Play may ebb and flow with the seasons at most golf clubs, but the work for those who run those clubs is year-round.
“The course starts waking back up in March,” says Wes Gilbert, who, with his brother, Tim Gilbert, owns and operates WindStone Golf Club. “In April, the Bermuda (grass) starts popping, and by the third week of April, we’re mowing everything, full-bore.”
But it isn’t as though the Gilberts had this past winter — or any winter — off. Tim says mowing pretty much stops in November, when the Bermuda goes dormant; but that’s when the clock starts on everything from spraying for weeds to irrigation projects and more. In the “off-season” that just concluded, for instance, the WindStone grounds crew put new curbs on nearly four miles of cart paths.
“And every winter, we’re clearing trees,” says Tim. “As a stand gets thicker, you’ve got to clear some out to keep the others healthy.”
The Gilberts say they bought the club, which straddles the Georgia-Tennessee line between East Brainerd and Ringgold, Georgia, from the original owners in 1996. Tim was 35 at the time, and Wes was just 30.
“We could have done it on a handshake,” Wes recalls. “Those guys were like father figures to us, truly gentlemen. They trusted Tim and me and decided to give two young guys the opportunity of a lifetime.”
Tim says the club was semi-private at the time, with about 50 members, but added that membership shot to more than 400 when he and Wes took it private in 2007 — the year before the Great Recession.
“When things got bad in 2008 and 2009, we lost probably 100 members,” Tim recalls. “At our lowest point, we were down to 350.”
The brothers say the club’s membership has rebounded, though, with nearly 450 on the rolls. They’re quick to add that WindStone’s success is due in no small measure to the efforts of Jeff Craig, WindStone’s longtime head golf professional.
“Jeff does a wonderful job of keeping the club active,” Tim says. “We have a member tournament every month except December, and in the winter months, he’ll take a different group every week over to TopGolf on Thursday evenings. He’s also done very well in keeping our women members involved — he’ll conduct clinics Tuesday mornings and evenings, and have 40 or 50 at each.”
Craig has long been a champion of Chattanooga-area junior golf. That’s vital, Wes says, because golf’s future is all about drawing young players. Statistics published in February 2023 by the National Golf Foundation show that golf participation among kids aged 6 to 17 grew by 900,000, or 36%, from 2019 to 2022.
“Our (members’) kids love golf,” Wes says. “They’re here all day in the summertime, and you can’t find a spot on the practice range at 5 p.m. because they haven’t left.”
The Gilberts say the club’s junior contingent has grown in the last couple of years due to, of all things, the global pandemic.
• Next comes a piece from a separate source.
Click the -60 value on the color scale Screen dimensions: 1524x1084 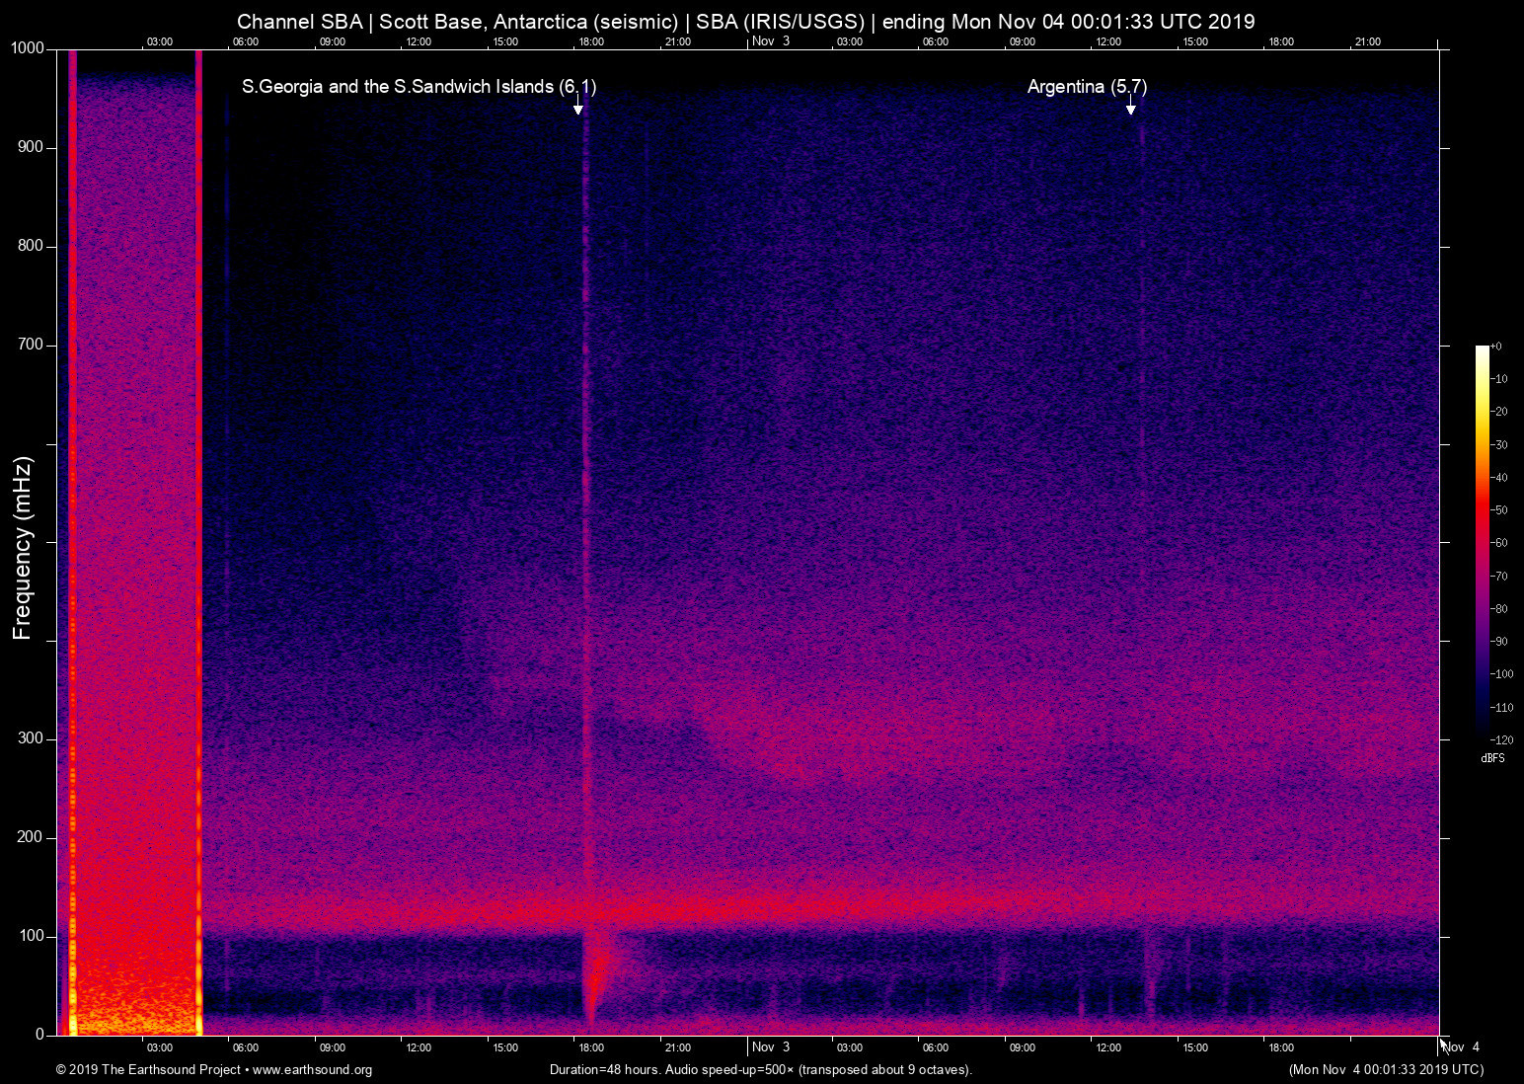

They estimate that 30% of the club’s members are families with kids.
“Back in 2020, when kids’ sports were being canceled and they needed something to do, their parents joined,” he explains. “And they stayed.”
Having so many families with kids means WindStone has to offer more than just golf — and it does. The club has a pair of tennis courts, one of which is also lined for pickleball, and a $350,000 renovation of the pool complex should be finished in May.
“In today’s market, with so many families, you have to have those amenities,” Wes says.